*Written exercise 1*.
Reproduce, word for word, everything in the music forum thread from "My first instinct" down to "with thinking more.".
*Written exercise 2*.
In the music forum thread, how does Harold in Columbia say his first instinct now takes the phrase "pseudo-intellectual elitist junk"?
*Written exercise 3*.
Write the next part of the music forum thread, picking up after the last post shown.

*Selected passage*.
With all the immense respect due to Mahler, he didn't change music as much as Richard Strauss, who didn't change it as much as Schönberg, who didn't change it as much as Debussy, who didn't change it as much as Stravinsky.


----------



## Harold in Columbia (Jan 10, 2016)

arpeggio said:


> I enjoy listening to the music of Elliott Carter. I do not care what you call it. Even if you called it pseudo-intellectual elitist junk, I will still continue to listen to it.


My first instinct nowadays is to take "pseudo-intellectual elitist junk" as a positive recommendation.


----------



## Guest (Mar 7, 2016)

Bayreuth said:


> What I mean by "appealing to the intellect" is that the communicative focus of the work of art is not in beauty of sound, coherence or harmony anymore but in structure, order (or disorder), internal references, etc. and that THERE IS ALSO BEAUTY IN THAT. A different kind of beauty that puts to work your mind in a more "intellectual" way (not your kind of intellectual, of course). That, is, it requires you to think different. It requires a background knowledge of some sort. That has nothing to do with thinking more.


But the communicative focus of Bach, Mozart, Beethoven, Wagner, Schoenberg, and Boulez is the same, so I'm not sure what hypothetical music you're referencing.


----------



## Harold in Columbia (Jan 10, 2016)

If there was a Romatic Era in music then was there also an Aromatic era?


----------



## isorhythm (Jan 2, 2015)

nathanb said:


> But the communicative focus of Bach, Mozart, Beethoven, Wagner, Schoenberg, and Boulez is the same, so I'm not sure what hypothetical music you're referencing.

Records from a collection
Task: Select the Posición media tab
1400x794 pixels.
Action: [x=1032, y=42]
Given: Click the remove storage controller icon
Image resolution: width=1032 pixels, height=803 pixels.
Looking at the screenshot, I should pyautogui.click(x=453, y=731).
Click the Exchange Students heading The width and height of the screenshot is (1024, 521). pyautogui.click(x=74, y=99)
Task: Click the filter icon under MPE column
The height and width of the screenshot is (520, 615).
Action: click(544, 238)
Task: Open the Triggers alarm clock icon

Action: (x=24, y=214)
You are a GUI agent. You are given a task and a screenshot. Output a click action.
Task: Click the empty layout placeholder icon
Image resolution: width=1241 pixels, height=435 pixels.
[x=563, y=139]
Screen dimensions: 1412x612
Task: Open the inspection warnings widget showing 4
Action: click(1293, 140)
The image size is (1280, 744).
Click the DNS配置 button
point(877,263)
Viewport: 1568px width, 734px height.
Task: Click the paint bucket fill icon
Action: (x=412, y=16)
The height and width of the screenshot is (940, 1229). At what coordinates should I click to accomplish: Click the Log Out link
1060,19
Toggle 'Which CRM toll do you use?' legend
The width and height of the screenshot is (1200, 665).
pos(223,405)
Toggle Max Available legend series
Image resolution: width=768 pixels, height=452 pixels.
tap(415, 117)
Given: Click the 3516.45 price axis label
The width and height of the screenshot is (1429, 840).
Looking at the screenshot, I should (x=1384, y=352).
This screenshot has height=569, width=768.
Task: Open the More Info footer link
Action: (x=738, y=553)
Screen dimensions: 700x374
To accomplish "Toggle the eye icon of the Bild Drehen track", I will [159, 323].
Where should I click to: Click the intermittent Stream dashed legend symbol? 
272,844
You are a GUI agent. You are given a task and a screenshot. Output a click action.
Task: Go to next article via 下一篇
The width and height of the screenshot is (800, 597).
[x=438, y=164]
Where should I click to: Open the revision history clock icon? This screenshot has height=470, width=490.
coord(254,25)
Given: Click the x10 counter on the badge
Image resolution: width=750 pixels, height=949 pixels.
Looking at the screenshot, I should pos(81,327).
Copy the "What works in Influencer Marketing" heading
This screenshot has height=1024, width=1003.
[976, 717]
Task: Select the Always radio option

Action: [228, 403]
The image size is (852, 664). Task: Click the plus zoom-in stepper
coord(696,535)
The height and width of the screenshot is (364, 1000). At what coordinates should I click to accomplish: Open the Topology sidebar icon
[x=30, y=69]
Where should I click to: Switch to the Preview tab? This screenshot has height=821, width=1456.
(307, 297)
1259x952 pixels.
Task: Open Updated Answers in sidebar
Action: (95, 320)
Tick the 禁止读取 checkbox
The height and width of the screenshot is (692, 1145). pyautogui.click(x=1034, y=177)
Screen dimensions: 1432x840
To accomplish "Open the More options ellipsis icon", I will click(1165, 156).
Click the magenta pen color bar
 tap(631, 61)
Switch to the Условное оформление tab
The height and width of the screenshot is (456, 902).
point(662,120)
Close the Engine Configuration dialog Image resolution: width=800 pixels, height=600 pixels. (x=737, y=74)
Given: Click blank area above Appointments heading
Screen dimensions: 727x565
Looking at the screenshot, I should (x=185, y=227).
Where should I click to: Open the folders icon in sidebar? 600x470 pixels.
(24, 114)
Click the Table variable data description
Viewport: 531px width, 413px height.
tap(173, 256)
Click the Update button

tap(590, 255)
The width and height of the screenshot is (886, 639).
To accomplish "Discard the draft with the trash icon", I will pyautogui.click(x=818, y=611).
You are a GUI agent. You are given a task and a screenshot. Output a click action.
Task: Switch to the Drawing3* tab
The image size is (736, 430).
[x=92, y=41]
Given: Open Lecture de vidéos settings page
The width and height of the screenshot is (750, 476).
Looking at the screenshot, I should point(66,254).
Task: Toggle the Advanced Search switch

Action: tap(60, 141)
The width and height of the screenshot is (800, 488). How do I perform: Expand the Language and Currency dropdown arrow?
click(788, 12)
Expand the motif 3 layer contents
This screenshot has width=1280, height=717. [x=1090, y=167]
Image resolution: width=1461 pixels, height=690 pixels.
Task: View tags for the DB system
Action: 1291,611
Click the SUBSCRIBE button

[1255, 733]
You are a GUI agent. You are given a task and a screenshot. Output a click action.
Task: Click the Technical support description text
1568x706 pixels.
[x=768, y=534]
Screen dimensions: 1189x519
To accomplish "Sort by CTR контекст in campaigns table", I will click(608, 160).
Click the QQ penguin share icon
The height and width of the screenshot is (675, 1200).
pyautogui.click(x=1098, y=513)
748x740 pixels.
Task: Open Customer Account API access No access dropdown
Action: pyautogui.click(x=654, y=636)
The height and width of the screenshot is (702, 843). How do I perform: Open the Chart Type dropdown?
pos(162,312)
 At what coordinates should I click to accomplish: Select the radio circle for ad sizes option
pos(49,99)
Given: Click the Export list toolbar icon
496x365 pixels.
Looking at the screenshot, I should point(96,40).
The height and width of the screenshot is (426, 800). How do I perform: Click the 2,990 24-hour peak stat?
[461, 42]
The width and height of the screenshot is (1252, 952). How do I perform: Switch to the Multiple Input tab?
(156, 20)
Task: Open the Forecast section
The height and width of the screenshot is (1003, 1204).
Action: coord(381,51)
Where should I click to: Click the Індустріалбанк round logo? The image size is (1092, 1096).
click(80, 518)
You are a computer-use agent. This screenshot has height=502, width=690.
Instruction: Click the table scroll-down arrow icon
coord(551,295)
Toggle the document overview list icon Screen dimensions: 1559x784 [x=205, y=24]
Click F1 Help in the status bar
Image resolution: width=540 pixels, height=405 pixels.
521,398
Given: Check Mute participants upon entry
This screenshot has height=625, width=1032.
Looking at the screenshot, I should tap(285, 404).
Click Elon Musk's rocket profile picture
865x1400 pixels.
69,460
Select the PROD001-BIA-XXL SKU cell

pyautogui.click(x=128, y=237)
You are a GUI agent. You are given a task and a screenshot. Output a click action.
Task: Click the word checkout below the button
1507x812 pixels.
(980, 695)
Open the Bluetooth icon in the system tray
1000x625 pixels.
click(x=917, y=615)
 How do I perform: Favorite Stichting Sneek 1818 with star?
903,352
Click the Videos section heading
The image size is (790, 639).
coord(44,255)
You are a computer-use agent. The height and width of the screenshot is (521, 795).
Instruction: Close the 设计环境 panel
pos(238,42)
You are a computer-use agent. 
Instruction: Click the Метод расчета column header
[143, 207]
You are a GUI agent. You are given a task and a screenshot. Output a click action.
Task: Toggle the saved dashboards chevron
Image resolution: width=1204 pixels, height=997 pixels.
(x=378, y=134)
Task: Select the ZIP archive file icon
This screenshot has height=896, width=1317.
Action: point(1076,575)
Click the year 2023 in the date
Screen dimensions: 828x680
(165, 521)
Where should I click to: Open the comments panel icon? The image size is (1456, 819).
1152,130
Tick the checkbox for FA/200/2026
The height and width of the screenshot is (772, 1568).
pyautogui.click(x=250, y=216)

*Final answer 1*.
My first instinct nowadays is to take "pseudo-intellectual elitist junk" as a positive recommendation.


----------



## Guest (Mar 7, 2016)

Bayreuth said:


> What I mean by "appealing to the intellect" is that the communicative focus of the work of art is not in beauty of sound, coherence or harmony anymore but in structure, order (or disorder), internal references, etc. and that THERE IS ALSO BEAUTY IN THAT. A different kind of beauty that puts to work your mind in a more "intellectual" way (not your kind of intellectual, of course). That, is, it requires you to think different. It requires a background knowledge of some sort. That has nothing to do with thinking more.

*Final answer 2*.
As a positive recommendation.

*Final answer 3*.
What do you mean by "communicative focus"? Those composers all have very different goals and methods.


----------



## Guest (Mar 7, 2016)

isorhythm said:


> What do you mean by "communicative focus"? Those composers all have very different goals and methods.


But the context of the post does not deem pre-modern works to be significantly different from one another. And Schoenberg is certainly no further removed from Wagner than Wagner is from Beethoven, and so on. Therefore, if pre-modern works all fall short of the "intellectual tag", then there is no reason to draw an arbitrary line in the spectrum at modernism.

In other words, I only used the words "communicative focus" to consistently counter his argument, which assumes there to be only two categories, "emotional" and "intellectual". His argument assumes that pre-modern music all falls in one category, so in that assumed sense, no, the goals and methods are not very different.

I disagree with the most basic assumptions of this nonsense, but there it is.


----------



## isorhythm (Jan 2, 2015)

^Well, the OP, as far as I understand him, was only contrasting "intellectual" music with Romantic music, not all previous music.

What's so odd about this thread is that different people getting offended about the word "intellectual" for opposite reasons.


----------



## Bayreuth (Jan 20, 2015)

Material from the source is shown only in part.